Here's how real life non-psychopaths reason:

If you sit and watch a violent crime against an innocent person 
without intervening, 
then you are complicit. 

If you don't feel capable to rescue anyone,
then go get someone who is.

Otherwise, you have then co-committed that crime by allowing it to happen.

If you show up in court with the defense "I didn't want to interfere with the criminal's free will", 
a judge is not going to consider that to be a reasonable defense.

In order to have a safe-as-possible society, 
and good-as-possible people,
we must hold ourselves and each other to a higher standard than that.

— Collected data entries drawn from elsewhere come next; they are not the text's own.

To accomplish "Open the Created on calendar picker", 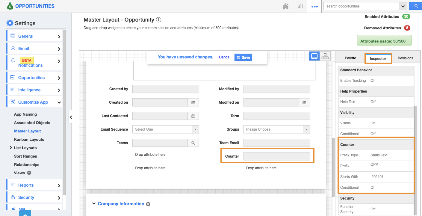I will [x=193, y=102].
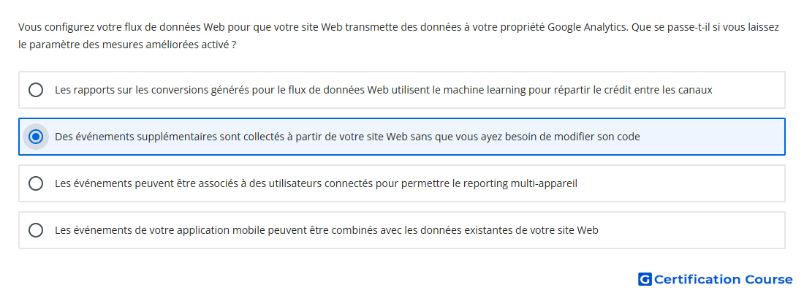This screenshot has width=804, height=293.
Task: Click the blue G logo icon
Action: [645, 279]
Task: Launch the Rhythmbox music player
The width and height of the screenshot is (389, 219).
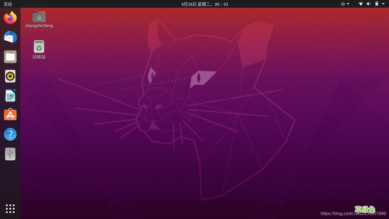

So if you see some grown man assaulting a little girl, you shouldn't reason "I value his freedom to do this bad deed ... more than I value the freedom of that girl to NOT have it happen to her.".
 
It would be insufficient to then think "but I'll make sure something bad happens to him later, to make him sorry". 



You can't un-rape the victim
later.
 You literally can't make it right.
Nothing anyone does later can undo the fact that such a horror has happened.

Nor would it be morally impressive to let the rapist off the hook  
if he arbitrarily decides to place a lucky bet about the true religion before his due punishment catches up with him.

Although,
a "God" can't really send anyone to the same Hell twice anyways.
So nobody's really ever going to be punished by the Christian god for anything specific they've ever done anyway, right?

 According to Christians,

any individual person is either totally off the hook for anything they've ever done,
or else they fry ... no matter what they've ever done. 

Meanwhile, it's entirely inconsistent to suppose a "God" whose own personal moral-truth/absolutes 
are to never interfere ... except randomly sometimes.
 Or for a God to think "It would be wrong for me to interfere. But I randomly sometimes order followers to interfere on my behalf". 

Bible writers couldn't decide what "God's" moral views/values were. So they kept switching it up.
I suppose that's why the most devout bible-fans can't decide what their own morality is either.